TECHNIQUES
Brain-Slice Electrophysiology
Most all of our experiment use whole cell recordings from acute slices to examine cellular excitability and synaptic integration. We record the electrical signals from neurons and excite synaptic inputs using a combination of electrical, imaging and optogenetic approaches.
2-Photon Microscopy
We use multiphoton microscopy in conjunction with electrophysiology experiments to identify synaptic connections and examine the regulation of synaptic inputs onto striatal neurons.
Optogenetics
We utilize light-activated ion channels in specific populations of neurons to drive neuronal activity with temporal precision. We can flash light to selectively activate these neurons to probe how synaptic release from select inputs drives alterations in cellular activity.
Genetically Encoded Optical Neurotransmitter Sensors
To define the dynamics, concentration and location of transmitter release we use, and help optimize, a variety of different genetically encoded neurotransmitter sensors for multiple different neuromodulators, that we image with 2-photon microscopy.

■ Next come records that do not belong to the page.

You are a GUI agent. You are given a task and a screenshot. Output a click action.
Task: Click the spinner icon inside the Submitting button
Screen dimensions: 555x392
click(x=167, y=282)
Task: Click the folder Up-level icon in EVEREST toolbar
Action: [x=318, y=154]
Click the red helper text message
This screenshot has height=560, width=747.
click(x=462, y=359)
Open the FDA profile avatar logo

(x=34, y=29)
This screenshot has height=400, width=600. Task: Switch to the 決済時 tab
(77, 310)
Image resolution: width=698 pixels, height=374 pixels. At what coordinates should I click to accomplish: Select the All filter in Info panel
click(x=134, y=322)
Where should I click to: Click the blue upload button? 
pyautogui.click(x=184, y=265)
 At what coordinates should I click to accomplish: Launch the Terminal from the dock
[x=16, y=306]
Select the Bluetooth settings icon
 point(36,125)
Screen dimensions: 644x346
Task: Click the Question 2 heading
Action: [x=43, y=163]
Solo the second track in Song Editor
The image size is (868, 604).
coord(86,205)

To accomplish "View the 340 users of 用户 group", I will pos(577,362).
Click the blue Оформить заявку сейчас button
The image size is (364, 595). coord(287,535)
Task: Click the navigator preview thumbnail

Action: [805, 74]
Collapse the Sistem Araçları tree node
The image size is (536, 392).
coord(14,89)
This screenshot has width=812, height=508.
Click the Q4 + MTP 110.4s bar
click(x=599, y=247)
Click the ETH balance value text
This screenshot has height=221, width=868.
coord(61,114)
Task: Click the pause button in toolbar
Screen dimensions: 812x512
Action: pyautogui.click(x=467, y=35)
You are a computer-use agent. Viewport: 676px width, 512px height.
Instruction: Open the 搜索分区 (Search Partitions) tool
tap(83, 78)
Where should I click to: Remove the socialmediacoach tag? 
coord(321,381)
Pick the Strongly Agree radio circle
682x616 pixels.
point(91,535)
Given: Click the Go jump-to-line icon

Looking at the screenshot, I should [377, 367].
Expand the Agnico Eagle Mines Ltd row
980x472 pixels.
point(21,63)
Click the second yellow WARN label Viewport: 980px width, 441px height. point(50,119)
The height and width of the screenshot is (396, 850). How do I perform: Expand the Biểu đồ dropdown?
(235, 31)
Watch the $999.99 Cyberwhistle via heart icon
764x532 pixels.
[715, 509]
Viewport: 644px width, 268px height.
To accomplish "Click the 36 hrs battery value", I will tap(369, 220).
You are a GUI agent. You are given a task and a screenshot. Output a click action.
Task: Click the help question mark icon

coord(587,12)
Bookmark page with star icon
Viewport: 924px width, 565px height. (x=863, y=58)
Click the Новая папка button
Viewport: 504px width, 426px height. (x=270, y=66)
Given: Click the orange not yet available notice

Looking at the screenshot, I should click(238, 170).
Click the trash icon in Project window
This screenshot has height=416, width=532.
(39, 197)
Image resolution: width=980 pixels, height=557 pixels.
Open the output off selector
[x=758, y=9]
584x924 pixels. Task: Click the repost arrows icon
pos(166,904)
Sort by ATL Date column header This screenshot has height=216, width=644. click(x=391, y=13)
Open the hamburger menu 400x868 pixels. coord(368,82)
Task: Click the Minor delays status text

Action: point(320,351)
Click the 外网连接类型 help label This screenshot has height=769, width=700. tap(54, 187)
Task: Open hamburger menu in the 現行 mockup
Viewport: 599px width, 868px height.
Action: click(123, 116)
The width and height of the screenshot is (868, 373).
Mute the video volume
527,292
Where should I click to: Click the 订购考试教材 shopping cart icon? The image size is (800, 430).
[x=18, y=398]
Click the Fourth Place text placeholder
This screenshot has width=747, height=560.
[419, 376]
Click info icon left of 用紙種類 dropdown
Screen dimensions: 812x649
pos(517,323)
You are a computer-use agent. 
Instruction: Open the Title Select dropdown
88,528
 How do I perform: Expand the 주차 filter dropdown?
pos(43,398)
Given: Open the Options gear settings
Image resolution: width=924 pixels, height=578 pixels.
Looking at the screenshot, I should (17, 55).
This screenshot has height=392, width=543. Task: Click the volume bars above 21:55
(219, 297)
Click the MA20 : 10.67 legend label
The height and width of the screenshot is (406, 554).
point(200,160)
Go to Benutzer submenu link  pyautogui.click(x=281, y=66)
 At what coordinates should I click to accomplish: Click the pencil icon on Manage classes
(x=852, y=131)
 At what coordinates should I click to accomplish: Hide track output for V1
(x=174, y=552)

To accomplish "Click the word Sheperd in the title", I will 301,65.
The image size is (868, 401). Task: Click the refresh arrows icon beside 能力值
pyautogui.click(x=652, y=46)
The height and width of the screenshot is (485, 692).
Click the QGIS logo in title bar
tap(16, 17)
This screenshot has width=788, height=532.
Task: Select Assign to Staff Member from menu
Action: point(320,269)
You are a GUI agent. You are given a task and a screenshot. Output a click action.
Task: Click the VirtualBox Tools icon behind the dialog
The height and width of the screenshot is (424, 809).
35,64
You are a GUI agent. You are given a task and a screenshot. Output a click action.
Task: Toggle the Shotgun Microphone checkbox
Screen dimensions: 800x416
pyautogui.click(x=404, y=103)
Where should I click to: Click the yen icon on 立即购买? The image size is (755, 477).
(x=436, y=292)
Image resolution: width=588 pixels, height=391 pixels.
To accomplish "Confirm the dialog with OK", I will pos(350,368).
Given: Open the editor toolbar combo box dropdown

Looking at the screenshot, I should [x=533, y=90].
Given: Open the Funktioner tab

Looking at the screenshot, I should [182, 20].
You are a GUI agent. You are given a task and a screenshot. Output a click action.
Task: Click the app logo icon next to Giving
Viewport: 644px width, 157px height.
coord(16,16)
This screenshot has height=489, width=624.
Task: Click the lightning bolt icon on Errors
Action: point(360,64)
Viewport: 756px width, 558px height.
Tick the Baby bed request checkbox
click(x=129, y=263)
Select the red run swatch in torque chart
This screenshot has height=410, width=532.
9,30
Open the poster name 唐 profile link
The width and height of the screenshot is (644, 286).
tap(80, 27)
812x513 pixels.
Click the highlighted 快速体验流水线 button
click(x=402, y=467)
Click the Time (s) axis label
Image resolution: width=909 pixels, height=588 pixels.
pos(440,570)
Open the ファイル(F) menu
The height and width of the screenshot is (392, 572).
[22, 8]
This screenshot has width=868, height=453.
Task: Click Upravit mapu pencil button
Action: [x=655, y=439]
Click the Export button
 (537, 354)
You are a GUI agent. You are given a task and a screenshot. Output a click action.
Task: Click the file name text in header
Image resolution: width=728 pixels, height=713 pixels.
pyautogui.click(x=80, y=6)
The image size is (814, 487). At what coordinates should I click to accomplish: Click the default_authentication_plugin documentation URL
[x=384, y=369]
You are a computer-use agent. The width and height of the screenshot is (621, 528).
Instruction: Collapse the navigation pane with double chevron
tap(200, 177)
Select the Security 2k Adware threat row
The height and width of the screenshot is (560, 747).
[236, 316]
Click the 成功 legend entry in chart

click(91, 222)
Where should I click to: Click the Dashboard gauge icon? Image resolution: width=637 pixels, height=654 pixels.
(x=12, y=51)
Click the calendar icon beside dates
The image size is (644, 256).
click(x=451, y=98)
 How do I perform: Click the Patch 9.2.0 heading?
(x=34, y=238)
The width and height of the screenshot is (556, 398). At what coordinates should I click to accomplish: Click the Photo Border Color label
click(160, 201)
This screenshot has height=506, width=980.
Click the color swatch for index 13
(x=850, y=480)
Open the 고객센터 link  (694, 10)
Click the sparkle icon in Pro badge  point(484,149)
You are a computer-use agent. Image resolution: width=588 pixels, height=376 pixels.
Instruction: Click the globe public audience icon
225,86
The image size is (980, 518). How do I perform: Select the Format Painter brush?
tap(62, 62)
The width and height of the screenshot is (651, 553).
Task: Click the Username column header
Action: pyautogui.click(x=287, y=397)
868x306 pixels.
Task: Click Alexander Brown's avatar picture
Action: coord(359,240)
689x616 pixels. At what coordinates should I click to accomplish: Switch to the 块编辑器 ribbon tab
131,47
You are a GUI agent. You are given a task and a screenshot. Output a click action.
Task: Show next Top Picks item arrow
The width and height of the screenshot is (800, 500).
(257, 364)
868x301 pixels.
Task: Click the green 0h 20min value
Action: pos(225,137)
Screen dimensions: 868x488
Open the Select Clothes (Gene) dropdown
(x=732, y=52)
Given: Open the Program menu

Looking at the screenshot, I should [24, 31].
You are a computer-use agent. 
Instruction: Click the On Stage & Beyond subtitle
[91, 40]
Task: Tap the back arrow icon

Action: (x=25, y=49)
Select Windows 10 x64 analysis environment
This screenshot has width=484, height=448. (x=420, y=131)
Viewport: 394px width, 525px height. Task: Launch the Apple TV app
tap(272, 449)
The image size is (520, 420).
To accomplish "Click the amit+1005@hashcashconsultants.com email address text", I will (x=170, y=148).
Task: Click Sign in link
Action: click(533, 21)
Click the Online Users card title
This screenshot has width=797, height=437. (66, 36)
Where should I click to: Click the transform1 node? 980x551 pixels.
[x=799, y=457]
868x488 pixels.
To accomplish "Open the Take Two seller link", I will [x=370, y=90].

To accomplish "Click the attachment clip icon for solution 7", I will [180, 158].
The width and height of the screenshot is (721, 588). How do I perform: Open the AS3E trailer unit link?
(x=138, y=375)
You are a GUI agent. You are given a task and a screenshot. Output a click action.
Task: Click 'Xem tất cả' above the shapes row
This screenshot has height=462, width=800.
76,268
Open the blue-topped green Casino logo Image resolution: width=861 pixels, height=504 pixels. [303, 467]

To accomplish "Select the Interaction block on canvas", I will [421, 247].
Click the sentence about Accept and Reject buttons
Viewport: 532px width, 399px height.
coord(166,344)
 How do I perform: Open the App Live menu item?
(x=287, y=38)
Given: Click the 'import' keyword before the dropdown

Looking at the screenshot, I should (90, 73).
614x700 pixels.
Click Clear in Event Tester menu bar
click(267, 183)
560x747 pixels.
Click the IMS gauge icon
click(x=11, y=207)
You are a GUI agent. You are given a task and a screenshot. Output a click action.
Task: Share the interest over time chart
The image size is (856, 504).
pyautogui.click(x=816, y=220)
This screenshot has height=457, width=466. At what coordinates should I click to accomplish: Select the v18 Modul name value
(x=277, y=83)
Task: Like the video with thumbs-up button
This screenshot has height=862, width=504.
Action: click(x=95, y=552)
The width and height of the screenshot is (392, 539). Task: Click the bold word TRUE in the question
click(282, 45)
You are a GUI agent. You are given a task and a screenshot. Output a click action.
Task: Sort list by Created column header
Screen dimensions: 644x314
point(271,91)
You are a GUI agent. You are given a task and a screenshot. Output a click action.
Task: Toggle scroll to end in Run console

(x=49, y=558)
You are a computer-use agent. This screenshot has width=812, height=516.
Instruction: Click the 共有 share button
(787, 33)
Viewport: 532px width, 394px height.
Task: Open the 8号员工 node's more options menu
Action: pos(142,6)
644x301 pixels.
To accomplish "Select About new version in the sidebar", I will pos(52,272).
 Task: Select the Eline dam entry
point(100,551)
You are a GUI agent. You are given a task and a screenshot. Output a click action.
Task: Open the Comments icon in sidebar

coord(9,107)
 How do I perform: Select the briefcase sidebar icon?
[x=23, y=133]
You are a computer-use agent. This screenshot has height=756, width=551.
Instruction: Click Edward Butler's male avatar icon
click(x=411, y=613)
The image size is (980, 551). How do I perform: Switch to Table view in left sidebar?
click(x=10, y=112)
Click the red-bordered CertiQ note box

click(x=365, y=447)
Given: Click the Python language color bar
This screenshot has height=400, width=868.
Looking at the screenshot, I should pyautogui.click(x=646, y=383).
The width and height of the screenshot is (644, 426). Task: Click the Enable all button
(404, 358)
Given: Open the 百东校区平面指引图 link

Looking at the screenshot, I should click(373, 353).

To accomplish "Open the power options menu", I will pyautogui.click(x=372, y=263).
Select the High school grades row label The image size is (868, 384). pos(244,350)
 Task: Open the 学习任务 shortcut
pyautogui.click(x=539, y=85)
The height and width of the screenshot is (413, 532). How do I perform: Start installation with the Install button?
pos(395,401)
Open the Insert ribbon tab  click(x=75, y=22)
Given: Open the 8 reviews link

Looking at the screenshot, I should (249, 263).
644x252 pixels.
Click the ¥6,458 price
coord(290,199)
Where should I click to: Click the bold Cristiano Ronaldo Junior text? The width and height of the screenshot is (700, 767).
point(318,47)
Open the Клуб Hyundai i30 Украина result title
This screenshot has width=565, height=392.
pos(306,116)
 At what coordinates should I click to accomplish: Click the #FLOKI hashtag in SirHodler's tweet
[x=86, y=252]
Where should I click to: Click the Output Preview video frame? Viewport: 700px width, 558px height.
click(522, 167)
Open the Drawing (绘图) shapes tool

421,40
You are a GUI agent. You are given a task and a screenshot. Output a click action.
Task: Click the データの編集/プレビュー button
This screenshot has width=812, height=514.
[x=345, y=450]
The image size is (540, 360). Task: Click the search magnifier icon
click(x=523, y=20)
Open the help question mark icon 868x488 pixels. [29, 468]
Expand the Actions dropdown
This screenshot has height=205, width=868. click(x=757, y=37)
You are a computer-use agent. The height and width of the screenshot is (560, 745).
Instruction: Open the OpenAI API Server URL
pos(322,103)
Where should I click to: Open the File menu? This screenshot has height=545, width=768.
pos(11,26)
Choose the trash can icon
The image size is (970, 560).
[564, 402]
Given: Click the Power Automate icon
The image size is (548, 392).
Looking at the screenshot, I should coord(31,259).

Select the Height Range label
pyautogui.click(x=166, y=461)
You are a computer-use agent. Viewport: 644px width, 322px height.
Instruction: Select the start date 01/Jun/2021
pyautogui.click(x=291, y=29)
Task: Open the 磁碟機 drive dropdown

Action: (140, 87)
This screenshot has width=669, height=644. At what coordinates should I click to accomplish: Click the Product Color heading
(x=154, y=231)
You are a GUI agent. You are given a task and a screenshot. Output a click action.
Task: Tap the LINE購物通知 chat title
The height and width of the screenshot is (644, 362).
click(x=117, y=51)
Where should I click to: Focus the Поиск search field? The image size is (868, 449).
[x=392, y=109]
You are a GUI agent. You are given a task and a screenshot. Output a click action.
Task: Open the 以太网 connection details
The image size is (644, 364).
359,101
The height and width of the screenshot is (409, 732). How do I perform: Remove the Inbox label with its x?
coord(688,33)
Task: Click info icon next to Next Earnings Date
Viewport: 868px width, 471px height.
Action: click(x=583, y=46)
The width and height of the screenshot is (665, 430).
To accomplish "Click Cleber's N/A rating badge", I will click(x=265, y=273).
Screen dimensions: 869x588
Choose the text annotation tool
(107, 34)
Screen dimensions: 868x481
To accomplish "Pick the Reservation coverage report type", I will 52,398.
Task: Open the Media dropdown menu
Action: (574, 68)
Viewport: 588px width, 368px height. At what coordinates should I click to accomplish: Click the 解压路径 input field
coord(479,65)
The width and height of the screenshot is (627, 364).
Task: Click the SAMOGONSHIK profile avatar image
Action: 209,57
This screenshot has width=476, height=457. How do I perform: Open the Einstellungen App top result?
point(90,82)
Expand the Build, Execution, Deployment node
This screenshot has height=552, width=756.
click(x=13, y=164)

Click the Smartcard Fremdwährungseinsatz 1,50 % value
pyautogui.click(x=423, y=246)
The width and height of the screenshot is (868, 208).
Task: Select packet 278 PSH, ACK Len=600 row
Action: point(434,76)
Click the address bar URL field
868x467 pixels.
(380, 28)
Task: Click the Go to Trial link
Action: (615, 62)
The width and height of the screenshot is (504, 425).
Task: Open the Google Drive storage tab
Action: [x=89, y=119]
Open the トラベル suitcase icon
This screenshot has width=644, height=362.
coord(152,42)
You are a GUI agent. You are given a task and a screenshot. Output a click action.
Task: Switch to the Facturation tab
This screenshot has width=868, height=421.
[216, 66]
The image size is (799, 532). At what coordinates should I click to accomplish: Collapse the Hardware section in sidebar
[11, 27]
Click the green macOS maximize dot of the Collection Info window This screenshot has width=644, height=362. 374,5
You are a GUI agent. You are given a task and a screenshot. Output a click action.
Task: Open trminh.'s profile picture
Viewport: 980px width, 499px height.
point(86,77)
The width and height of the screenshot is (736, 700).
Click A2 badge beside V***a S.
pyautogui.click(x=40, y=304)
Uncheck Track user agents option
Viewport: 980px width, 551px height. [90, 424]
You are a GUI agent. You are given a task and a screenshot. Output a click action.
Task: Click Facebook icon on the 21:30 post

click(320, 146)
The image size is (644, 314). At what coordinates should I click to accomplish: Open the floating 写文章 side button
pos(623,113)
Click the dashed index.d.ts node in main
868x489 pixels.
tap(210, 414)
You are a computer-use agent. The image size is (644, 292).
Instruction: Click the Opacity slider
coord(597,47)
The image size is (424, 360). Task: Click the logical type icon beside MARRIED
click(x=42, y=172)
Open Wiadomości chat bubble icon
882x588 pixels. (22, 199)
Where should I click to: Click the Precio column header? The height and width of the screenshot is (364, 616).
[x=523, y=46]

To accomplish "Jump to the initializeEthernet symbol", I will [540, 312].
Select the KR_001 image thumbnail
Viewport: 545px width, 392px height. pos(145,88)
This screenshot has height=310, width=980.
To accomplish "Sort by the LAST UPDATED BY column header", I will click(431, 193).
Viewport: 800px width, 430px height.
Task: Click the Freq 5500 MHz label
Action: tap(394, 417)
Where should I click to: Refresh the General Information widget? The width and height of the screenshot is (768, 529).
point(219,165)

Fast-Scan Cyclic Voltammetry
We use electrochemistry with a carbon-fiber electrode to measure the extracellular concentration of dopamine and noradrenaline. By simultaneously combining whole-cell electrophysiology with voltammetry we can relate the timing and amount of catecholamine release to its actions at post-synaptic GPCRs.
Behavioral Assays
To examine how molecular and cellular perturbations alter mesolimbic and nigrostriatal circuits that underly motor, and goal-directed actions we use a variety of different behavioral assays as part our experiments.
Viral-Mediated Gene Transfer
Many studies in our lab use a variety of viruses to drive overexpression of channels and fluorescent reporter proteins. We target expression with the use of genetic and viral (LoxP-Cre) strategies. Using a combination of approaches we can alter expression in a cell type-specific manner and map synaptic connections between neurons.